The above code will reproduce an warning saying the following **"DtypeWarning: Columns (4,22) have mixed types"**. Since the the collumns 4 and 22 represent the fields <mark>icmpv6.rpl.dio.dagid</mark> and <mark>tcp.flags</mark> respectively, and these collumns are going to be deleted later in this notebook, there is no problem whatsoever about the warning shown.

In [None]:
# Fields -- Deleted Fields
f_delete = [
    'icmpv6.rpl.dao.sequence', 'frame.protocols', 'icmpv6.rpl.dio.dagid', 'ip.src', 'ipv6.dst', 'ip.dst',
    'icmpv6.rpl.opt.target.prefix', 'udp.srcport', 'udp.length', 'ipv6.src', 'udp.dstport', 'ip.flags',
    'ipv6.version', 'tcp.dstport', 'tcp.flags', 'tcp.len', 'tcp.nxtseq', 'tcp.port', 'tcp.srcport'
]

delete_fields(df, f_delete)

In [None]:
# Fields -- Empty Cells Filling
fill_0 = [
    'ipv6.plen', 'ip.proto', 'icmpv6.rpl.opt.length', 'icmpv6.rpl.dio.rank', 'icmpv6.type'
]

fill_empty_cells(df, fill_0, 0) # Fill: 0

In [None]:
# Empty Cells Filling + Convert to Object
dummy_fields = [
    'icmpv6.code', 'ip.len', 'ip.version', 'ipv6.nxt', 'icmpv6.rpl.opt.type'
]

for i in dummy_fields:
    df[i] = df[i].fillna(0)
    df[i] = df[i].astype(object)
    
print(f'[DONE] Empty Cells Filling + Convert to Object -- Categorical Values')    

#### SMOTE-NC Application

In [None]:
# Split dataset -- Train + Test
df_train = df.sample(frac = 0.75, random_state = 10)
df_test = df.drop(df_train.index)

print(f'[DONE] Split dataset -- Train + Test')    

In [None]:
def apply_smotenc_bigdata(df: pd.DataFrame, label: str, categorical_indices: list = [], random_state: int = 0) -> pd.DataFrame:
    import numpy as np  
    from imblearn.over_sampling import SMOTENC
    
    # Make a copy of the input dataframe and separate the target variable column
    X_resampled = df.copy()
    X_resampled = X_resampled.drop(columns=[label])
    y_resampled = df[label].copy()
    
    # Apply the SMOTENC algorithm to oversample the dataset
    print(f"Starting SMOTENC -- Size of the dataframe: {df.size} ")
    
    # Apply the SMOTENC algorithm to oversample the dataset
    smote_nc = SMOTENC(
        categorical_features = categorical_indices, 
        random_state = random_state,
        sampling_strategy = "minority"
    )

    for labels in np.unique(y_resampled):
        X_resampled, y_resampled = smote_nc.fit_resample(X_resampled, y_resampled)
    
    df_smote = pd.DataFrame(X_resampled, columns = X_resampled.columns)
    df_smote[label] = y_resampled
    
    # Print the size of the original and oversampled datasets, and return the oversampled dataset
    print(f"Finished SMOTENC -- Size of the dataframe: {df_smote.size}")
    
    return df_smote

In [None]:
features = [ col for col in df_train.columns if col not in ["attack_type"]]
featuresIndex = []

for i in dummy_fields:
    featuresIndex.append(features.index(i))

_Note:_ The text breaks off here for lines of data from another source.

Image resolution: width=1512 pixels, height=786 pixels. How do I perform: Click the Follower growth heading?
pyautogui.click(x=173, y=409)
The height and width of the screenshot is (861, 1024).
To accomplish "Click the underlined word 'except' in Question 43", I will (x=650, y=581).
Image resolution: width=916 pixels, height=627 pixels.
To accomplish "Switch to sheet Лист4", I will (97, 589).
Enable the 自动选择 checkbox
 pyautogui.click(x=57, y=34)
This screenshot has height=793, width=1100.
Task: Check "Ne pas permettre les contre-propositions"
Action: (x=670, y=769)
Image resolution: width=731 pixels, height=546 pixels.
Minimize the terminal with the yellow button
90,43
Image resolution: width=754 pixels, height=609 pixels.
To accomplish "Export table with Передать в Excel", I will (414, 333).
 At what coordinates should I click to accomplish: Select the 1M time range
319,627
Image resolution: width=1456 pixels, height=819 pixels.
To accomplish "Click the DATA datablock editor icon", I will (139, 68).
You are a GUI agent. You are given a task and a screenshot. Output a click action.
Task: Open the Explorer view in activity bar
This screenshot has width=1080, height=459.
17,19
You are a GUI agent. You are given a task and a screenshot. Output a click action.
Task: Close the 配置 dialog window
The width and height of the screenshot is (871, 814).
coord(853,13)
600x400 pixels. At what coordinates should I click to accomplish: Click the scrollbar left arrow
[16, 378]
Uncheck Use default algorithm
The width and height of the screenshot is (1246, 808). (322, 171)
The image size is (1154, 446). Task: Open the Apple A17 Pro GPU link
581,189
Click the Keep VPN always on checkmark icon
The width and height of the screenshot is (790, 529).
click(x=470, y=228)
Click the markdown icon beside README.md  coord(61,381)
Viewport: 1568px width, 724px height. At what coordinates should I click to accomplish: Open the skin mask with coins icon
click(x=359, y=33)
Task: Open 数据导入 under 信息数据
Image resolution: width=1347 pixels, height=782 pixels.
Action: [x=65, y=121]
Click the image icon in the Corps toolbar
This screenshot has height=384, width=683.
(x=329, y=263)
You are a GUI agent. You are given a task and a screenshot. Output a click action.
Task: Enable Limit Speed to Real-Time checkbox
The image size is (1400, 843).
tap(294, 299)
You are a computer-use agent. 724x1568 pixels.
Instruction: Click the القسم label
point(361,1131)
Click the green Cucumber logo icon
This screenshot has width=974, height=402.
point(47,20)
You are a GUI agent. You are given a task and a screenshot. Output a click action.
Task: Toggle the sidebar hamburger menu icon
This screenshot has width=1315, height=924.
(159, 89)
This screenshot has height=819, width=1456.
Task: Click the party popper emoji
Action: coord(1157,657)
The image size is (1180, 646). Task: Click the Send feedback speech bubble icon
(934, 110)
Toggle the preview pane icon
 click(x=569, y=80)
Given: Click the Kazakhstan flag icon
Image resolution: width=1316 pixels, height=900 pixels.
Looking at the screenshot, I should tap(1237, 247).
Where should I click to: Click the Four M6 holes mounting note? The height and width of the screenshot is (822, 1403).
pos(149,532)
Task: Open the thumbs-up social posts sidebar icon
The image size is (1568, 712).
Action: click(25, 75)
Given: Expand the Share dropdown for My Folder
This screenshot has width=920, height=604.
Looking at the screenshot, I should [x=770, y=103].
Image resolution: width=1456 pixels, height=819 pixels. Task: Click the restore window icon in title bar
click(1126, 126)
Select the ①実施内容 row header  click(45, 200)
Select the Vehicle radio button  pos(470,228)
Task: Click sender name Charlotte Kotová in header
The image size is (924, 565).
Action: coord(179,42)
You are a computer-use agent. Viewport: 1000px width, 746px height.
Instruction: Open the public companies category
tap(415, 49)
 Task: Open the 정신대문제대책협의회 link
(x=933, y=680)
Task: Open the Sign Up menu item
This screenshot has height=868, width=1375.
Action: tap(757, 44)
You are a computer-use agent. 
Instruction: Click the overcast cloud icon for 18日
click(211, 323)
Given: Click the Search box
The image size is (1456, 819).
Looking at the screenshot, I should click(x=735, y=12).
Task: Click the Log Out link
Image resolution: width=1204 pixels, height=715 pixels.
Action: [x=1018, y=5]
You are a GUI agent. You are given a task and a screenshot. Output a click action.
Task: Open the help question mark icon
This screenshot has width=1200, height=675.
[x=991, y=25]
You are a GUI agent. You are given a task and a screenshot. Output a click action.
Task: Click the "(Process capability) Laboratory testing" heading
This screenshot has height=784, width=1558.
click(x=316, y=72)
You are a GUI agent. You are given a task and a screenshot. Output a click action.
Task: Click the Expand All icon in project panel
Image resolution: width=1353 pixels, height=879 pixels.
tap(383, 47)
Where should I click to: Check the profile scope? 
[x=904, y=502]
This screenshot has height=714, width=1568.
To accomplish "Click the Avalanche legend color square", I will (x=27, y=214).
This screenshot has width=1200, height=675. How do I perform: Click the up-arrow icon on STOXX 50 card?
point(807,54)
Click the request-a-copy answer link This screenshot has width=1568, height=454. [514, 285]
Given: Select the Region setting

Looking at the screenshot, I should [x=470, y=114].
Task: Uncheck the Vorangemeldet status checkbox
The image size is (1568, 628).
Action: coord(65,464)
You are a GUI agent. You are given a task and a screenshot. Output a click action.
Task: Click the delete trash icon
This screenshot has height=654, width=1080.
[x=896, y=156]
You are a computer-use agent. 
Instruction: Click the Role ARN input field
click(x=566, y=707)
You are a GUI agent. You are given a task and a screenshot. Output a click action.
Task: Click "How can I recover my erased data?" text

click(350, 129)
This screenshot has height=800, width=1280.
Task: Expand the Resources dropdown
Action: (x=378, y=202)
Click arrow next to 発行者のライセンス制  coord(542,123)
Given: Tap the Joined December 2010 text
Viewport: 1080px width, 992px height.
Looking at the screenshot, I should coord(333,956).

df_train = apply_smotenc_bigdata(
    df = df_train, 
    label = "attack_type",
    categorical_indices = featuresIndex,
    random_state = 10
)

print(f'[DONE] SMOTE-NC Application')

In [None]:
# Concat the train STOME dataframe with the test
df = pd.concat([df_train, df_test], keys = [0, 1])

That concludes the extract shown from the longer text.